Tornando in tema remake, è ancora dubbia l’uscita, invece, del terzo rifacimento di È nata una stella, che dopo la firma originale di William A. Wellman del 1937, quella di George Cukor del 1954 e di Frank Pierson del 1976 con Barbara Streisand e Kris Kristofferson come interpreti principali, vedrà ora l’esordio dietro la macchina da presa di Bradley Cooper: «Si tratta della storia di un amore spezzato», ha asserito l’ormai fresco quarantaduenne, nativo di Filadelfia.

«Cosa succede quando hai 30 anni e l’idea che forse non ce la farai mai si insinua nel tuo cervello?

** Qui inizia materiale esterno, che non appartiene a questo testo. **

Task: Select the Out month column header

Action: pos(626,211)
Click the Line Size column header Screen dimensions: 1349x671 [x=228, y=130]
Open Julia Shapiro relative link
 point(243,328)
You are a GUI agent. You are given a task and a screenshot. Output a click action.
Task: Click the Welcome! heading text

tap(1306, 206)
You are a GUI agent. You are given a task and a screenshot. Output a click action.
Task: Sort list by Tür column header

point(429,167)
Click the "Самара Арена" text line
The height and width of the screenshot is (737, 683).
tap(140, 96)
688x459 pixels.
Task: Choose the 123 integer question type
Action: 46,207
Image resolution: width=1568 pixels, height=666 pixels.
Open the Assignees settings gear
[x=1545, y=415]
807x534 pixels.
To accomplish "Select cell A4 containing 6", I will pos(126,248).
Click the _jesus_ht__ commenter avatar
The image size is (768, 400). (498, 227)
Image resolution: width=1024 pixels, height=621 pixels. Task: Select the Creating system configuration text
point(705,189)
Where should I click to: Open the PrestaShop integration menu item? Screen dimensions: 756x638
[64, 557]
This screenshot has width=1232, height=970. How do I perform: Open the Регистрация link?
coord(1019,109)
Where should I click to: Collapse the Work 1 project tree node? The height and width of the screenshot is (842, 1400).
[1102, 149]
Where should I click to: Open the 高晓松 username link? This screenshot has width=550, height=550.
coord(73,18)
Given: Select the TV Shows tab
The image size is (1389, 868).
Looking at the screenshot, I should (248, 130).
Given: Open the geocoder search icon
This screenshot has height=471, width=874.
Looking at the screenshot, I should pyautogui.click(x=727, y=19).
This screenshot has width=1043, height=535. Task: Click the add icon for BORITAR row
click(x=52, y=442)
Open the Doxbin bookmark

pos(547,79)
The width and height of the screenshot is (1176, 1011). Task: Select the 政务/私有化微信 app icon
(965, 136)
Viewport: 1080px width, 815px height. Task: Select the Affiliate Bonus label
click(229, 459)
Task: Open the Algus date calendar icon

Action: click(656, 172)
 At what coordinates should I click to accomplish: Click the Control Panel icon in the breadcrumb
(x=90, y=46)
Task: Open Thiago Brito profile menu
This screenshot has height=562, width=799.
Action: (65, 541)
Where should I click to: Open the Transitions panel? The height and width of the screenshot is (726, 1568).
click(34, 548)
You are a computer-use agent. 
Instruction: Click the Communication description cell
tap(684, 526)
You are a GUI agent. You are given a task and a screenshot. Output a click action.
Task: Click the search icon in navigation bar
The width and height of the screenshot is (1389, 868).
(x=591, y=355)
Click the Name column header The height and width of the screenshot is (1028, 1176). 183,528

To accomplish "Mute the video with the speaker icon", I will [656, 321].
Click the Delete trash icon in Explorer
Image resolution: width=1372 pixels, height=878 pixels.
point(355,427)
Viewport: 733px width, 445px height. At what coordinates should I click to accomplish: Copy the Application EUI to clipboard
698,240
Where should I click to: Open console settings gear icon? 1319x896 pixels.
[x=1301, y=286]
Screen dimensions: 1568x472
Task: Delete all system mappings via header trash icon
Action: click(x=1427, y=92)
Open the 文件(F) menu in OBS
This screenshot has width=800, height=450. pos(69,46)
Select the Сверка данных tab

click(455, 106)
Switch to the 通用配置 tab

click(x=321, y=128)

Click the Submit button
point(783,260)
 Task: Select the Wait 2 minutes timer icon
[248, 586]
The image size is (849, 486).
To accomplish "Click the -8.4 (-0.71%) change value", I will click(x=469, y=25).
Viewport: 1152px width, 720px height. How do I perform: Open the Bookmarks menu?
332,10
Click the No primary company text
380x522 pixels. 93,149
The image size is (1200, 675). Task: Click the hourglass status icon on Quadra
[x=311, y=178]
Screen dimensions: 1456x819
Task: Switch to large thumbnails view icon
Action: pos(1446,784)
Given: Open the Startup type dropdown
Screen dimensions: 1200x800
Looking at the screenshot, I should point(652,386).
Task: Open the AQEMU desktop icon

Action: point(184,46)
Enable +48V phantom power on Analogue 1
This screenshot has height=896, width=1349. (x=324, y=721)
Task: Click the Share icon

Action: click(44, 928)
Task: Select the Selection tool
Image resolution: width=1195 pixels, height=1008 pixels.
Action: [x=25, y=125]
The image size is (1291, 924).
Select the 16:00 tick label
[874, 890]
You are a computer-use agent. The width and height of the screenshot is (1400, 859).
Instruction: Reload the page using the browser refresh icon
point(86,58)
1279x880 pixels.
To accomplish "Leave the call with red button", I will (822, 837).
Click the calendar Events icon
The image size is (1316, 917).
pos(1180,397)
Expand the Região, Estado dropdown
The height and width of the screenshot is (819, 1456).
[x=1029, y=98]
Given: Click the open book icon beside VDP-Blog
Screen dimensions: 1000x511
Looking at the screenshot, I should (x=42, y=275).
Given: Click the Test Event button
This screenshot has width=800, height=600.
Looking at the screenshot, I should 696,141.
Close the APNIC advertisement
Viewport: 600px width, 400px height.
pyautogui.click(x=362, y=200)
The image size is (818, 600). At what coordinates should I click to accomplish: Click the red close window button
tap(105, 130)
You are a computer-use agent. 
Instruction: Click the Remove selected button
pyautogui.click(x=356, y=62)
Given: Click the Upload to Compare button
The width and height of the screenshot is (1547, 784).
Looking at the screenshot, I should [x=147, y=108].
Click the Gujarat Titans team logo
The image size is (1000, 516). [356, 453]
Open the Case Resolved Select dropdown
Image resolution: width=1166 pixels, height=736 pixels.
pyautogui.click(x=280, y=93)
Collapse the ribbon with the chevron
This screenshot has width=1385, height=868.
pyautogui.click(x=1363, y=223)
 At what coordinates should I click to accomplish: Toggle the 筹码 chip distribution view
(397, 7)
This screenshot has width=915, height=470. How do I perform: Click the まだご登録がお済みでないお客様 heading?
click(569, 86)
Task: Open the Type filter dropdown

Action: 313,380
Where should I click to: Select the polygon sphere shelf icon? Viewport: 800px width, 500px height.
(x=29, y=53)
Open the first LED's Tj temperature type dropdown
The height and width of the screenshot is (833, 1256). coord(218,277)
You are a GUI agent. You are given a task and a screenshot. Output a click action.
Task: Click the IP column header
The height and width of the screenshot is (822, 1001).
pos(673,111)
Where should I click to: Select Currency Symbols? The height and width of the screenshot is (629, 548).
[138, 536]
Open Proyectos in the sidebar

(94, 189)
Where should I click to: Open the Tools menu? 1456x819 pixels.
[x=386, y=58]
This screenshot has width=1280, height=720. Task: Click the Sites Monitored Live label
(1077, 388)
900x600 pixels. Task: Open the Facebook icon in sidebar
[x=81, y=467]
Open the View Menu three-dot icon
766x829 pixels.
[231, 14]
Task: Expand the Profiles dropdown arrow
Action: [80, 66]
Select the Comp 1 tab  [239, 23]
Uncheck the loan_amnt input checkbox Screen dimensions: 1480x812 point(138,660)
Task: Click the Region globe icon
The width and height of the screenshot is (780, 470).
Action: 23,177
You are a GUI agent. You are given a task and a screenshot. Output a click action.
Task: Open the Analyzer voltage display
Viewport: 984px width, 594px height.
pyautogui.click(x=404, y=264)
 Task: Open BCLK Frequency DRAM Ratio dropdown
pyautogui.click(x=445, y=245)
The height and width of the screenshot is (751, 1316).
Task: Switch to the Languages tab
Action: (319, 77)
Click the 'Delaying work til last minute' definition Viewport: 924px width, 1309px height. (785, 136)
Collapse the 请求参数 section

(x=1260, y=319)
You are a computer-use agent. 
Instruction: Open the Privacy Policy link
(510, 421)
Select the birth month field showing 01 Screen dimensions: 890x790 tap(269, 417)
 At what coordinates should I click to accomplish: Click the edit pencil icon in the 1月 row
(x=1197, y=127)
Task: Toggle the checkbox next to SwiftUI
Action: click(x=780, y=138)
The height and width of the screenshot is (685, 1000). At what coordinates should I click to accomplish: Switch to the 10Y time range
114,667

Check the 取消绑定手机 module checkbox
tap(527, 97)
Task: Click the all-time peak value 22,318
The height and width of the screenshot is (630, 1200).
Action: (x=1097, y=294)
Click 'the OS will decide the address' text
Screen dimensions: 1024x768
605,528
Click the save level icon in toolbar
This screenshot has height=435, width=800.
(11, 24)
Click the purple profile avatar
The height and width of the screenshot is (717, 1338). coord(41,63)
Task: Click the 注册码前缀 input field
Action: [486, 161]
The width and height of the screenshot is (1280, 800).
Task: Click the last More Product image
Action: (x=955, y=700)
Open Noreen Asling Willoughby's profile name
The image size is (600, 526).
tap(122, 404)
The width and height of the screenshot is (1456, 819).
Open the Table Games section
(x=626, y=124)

Cantare è il modo migliore per esprimere questo sentimento, perché quando canti non puoi nasconderti.» In questo nuovo adattamento Jackson Maine, una scapestrata star della musica country, si improvviserà manager e pigmalione di Ally, una cantante tanto sconosciuta quanto talentuosa, dando così inizio a un rapporto focoso e pian piano sempre più tormentato.

Un lungometraggio che avrebbe dovuto vedere Clint Eastwood alla regia e Beyoncé come co-protagonista, e che adesso trova come seconda attrice Stefani Germanotta aka Lady Gaga e Cooper attivo anche nei panni di produttore, assieme al collega Todd Phillips. Come su anticipato, la Warner Bros. tentenna ancora sulla data ufficiale di uscita, visti e considerati gli ingombranti “tentpole” dei grandi Studios, che costelleranno la programmazione di primavera 2018. Gli ultimi rumor parlano di una posticipazione al 5 ottobre per le sale statunitensi, un giorno che, vista la prossimità alla stagione dei premi, lascia ben sperare sul valore del progetto.